Transcribe verbatim the lines of data from the line containing "Click the bike avatar of Court" through the line containing "Go Back To Activity", both included.

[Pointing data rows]
********************

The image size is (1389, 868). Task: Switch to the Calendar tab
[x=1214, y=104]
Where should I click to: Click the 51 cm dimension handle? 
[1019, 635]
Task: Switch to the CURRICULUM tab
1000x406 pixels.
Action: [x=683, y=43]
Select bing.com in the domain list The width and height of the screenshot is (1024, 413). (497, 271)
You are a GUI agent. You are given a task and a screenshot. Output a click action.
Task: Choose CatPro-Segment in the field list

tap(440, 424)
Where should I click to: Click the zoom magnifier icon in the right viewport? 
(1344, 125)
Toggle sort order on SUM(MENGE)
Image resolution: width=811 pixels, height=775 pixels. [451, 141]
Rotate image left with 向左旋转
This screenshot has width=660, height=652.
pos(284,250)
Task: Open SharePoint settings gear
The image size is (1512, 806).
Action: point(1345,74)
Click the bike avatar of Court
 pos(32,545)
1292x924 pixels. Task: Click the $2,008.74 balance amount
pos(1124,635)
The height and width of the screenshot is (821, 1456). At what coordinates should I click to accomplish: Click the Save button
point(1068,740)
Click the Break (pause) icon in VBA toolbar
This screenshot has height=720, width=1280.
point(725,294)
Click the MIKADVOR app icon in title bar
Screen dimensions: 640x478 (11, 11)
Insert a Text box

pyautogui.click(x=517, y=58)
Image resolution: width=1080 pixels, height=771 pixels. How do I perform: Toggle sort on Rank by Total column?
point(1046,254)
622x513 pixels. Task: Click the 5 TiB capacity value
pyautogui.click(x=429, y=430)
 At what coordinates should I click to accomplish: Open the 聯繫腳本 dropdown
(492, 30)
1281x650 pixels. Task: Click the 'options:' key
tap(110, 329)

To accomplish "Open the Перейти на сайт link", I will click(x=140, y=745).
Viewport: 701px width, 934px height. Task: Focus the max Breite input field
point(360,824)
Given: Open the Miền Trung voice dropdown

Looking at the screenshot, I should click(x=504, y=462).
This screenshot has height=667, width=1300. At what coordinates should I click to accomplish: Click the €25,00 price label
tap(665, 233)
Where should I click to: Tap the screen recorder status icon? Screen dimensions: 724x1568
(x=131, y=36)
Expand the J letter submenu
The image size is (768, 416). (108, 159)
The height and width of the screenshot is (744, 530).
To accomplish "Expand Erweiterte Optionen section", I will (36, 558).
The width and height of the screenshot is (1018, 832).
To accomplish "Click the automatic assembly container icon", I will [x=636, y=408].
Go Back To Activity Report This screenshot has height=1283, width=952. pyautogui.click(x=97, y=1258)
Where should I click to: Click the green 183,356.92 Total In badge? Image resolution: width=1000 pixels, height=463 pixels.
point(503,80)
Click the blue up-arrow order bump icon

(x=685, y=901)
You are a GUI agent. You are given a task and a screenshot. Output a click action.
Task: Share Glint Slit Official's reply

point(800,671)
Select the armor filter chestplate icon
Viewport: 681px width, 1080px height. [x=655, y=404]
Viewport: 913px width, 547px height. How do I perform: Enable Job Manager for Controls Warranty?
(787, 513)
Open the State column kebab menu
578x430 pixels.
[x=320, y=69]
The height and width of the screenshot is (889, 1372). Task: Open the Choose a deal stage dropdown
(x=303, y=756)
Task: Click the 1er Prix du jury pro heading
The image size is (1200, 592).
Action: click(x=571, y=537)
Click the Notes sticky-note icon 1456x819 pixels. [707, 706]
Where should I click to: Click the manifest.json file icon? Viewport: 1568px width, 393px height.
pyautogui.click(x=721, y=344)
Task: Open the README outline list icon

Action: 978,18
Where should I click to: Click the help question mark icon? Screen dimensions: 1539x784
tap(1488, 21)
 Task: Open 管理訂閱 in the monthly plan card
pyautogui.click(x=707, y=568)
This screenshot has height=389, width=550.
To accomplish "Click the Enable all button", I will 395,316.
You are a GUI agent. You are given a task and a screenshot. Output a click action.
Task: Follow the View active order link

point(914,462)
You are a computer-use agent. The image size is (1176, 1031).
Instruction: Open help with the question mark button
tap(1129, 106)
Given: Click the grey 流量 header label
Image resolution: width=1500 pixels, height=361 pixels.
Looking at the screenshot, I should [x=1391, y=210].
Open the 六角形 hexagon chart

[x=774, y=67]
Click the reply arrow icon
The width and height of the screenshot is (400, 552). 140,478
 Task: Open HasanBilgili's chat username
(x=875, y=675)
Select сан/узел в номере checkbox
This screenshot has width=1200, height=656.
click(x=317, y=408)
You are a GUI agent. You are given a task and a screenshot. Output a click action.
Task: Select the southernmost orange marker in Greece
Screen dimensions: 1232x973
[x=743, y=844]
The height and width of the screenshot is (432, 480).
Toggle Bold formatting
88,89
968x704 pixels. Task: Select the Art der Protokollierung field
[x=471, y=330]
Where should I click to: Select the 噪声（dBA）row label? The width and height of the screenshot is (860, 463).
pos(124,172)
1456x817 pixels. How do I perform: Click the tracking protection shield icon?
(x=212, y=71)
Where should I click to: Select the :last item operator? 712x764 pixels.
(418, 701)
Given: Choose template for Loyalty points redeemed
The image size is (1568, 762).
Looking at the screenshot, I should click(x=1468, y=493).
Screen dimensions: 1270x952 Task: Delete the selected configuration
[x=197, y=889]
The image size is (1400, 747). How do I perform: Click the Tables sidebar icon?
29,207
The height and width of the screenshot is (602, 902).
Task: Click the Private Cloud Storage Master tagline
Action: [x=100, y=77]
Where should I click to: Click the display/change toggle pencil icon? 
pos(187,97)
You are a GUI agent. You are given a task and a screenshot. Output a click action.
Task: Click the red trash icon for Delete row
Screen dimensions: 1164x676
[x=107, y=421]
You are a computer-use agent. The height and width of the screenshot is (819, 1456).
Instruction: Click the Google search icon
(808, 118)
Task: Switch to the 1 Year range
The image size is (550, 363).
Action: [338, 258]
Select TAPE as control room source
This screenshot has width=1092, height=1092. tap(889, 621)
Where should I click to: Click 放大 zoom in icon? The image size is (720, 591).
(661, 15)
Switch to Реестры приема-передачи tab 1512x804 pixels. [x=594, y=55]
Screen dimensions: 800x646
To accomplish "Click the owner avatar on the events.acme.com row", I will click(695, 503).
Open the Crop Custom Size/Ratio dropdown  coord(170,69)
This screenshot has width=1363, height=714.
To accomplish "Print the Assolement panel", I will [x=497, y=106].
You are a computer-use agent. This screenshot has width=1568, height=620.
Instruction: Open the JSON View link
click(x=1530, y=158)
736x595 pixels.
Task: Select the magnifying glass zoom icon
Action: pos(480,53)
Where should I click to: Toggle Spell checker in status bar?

********************

*Worked answer*
Click the bike avatar of Court
 pos(32,545)
1292x924 pixels. Task: Click the $2,008.74 balance amount
pos(1124,635)
The height and width of the screenshot is (821, 1456). At what coordinates should I click to accomplish: Click the Save button
point(1068,740)
Click the Break (pause) icon in VBA toolbar
This screenshot has height=720, width=1280.
point(725,294)
Click the MIKADVOR app icon in title bar
Screen dimensions: 640x478 (11, 11)
Insert a Text box

pyautogui.click(x=517, y=58)
Image resolution: width=1080 pixels, height=771 pixels. How do I perform: Toggle sort on Rank by Total column?
point(1046,254)
622x513 pixels. Task: Click the 5 TiB capacity value
pyautogui.click(x=429, y=430)
 At what coordinates should I click to accomplish: Open the 聯繫腳本 dropdown
(492, 30)
1281x650 pixels. Task: Click the 'options:' key
tap(110, 329)

To accomplish "Open the Перейти на сайт link", I will click(x=140, y=745).
Viewport: 701px width, 934px height. Task: Focus the max Breite input field
point(360,824)
Given: Open the Miền Trung voice dropdown

Looking at the screenshot, I should click(x=504, y=462).
This screenshot has height=667, width=1300. At what coordinates should I click to accomplish: Click the €25,00 price label
tap(665, 233)
Where should I click to: Tap the screen recorder status icon? Screen dimensions: 724x1568
(x=131, y=36)
Expand the J letter submenu
The image size is (768, 416). (108, 159)
The height and width of the screenshot is (744, 530).
To accomplish "Expand Erweiterte Optionen section", I will (36, 558).
The width and height of the screenshot is (1018, 832).
To accomplish "Click the automatic assembly container icon", I will [x=636, y=408].
Go Back To Activity Report This screenshot has height=1283, width=952. pyautogui.click(x=97, y=1258)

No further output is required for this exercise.